Xo-3, the Tablet for Students

The announcement of its launch will be made this week by Nicholas Negroponte, founder and president of the One Laptop per Child (OLPC) organization, at the 2012 Consumer Electronics Show in Las Vegas.

Well, if you’re enthusiastic know that XO-3 is going to be distributed, for now, only to the educational sector.

Hand Cranked

The tablet at ComputerDo.com will have 8 to 10 hours of battery life, “although we may opt for lower battery capacity to reduce the purchase price,” said Ed McNierney, chief technology officer at OLPC.

An innovative feature is the possibility of using a crank to generate energy.This is one of the differentiated aspects since the XO-3 is also designed to be used in remote areas without electricity.

Also will be produced a model with a cover composed of small solar panels, which can be detached from the body of the tablet.

According to McNierney, the internal batteries can be charged “for anything that produces direct current”.

Configuration: until it does not disappoint

The XO-3 is not as thin as it appears in the first photos distributed by OLPC.In fact it has the thickness similar to most 10 inch tablet.

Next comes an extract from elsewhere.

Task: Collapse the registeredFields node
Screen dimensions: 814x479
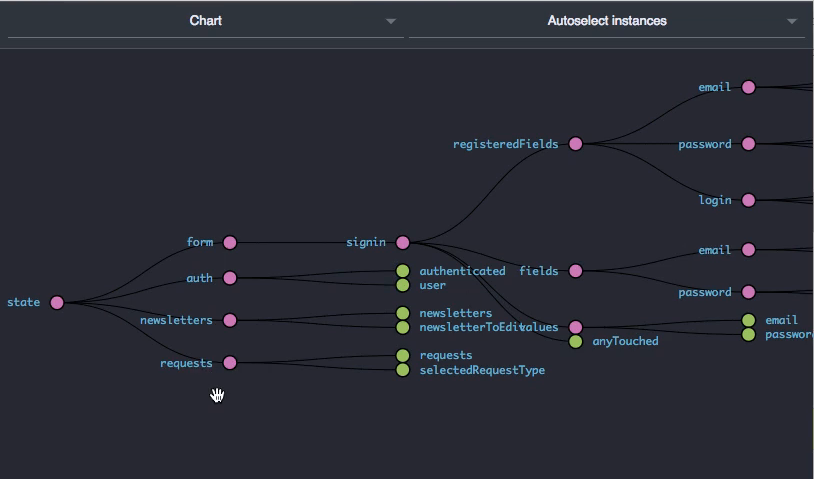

In the back the tablet is covered by a rubber cover (in fact, as every tablet should be built).

At the bottom are the USB, micro USB, headphone and microphone ports, plus the power input.

Two screen options

OLPC will also offer two types of screen, both with 8 inches: one LCD, 1024 x 768px, and another with a PixelQi screen, with less light reflection, allowing better outdoor viewing.

Software and Performance

There will be an Android version on the tablet but a Linux version can not be ruled out as an integral part of the OLPC Sugar operating system.

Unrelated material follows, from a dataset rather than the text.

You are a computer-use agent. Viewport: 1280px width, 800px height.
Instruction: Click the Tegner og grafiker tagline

The problem with Android is the modest performance of the Marvell PXA618 Armada processor, with 512MB of RAM and 4GB of internal storage.

Another interesting point is the philosophy behind the choice of applications.A portion of them should be developed by the open source community of countries that receive XO-3.

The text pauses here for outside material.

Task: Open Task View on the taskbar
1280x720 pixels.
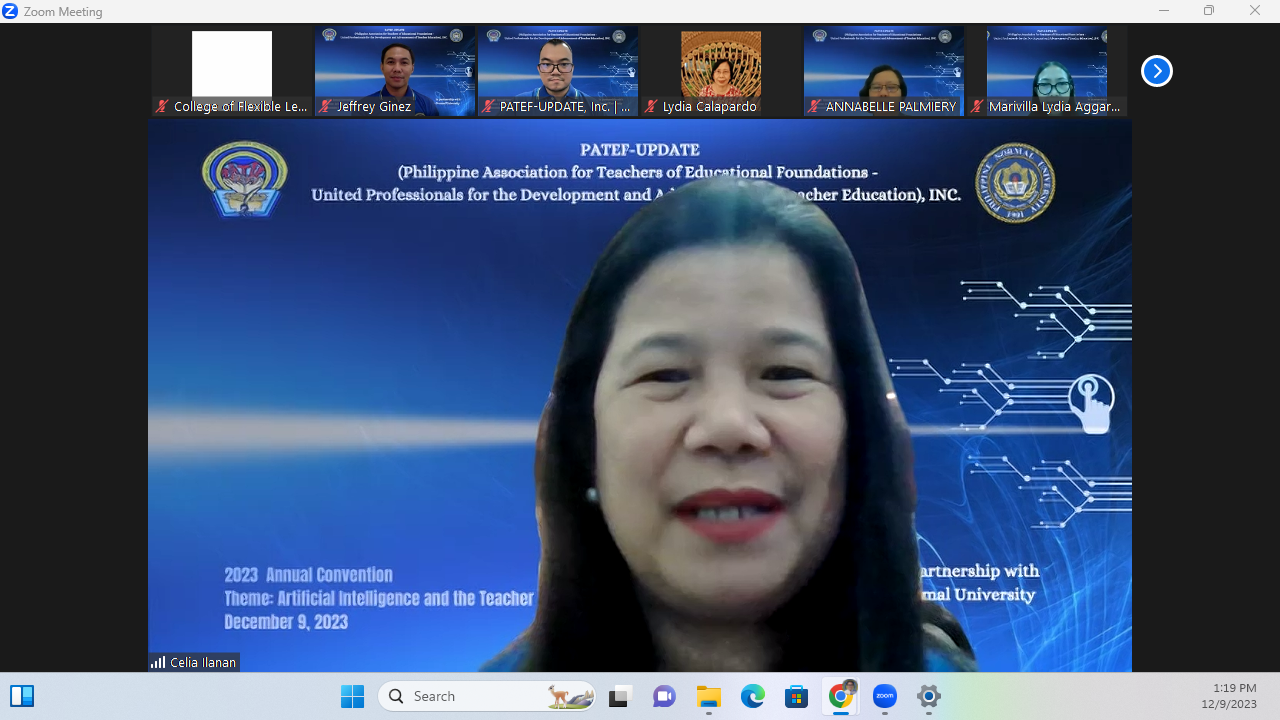Action: 620,696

Even native only the browser, text editor and other essential applications.

Uruguayan example

In Uruguay the government of Tabaré Vazquez has distributed thousands of XO laptops to elementary students.

The final cost of “$ 100” actually stood at around $ 260.But there are included maintenance, training and internet connection.

So far, 362,000 students and 18,000 teachers have benefited.

It’s in Brazil?

One Laptop per Child already has the know-how in creating, manufacturing and distributing a cheap laptop aimed at education, the XO-1 model.

There is no doubt that the tablet developed by OLPC may be a good choice for countries wishing to invest in basic education.

It seems not to be the case of Brazil, which prefers to give tax incentives for large manufacturers to install their automakers around here.

The Brazilian government, represented by the Minister of Science and Technology Aloizio Mercadante, should understand that investment in technology and education necessarily involves the expansion of a cheap internet access network and the incentive to developers of programs and applications.

After all, some actions have been taken in conjunction with OLPC.As the Laboratory of Cognitive Studies of the Institute of Psychology of the Federal University of Rio Grande do Sul ( LEC/UFRGS ).

In partnership with state schools, the importance of electronic devices was confirmed, especially for the literacy of first level students.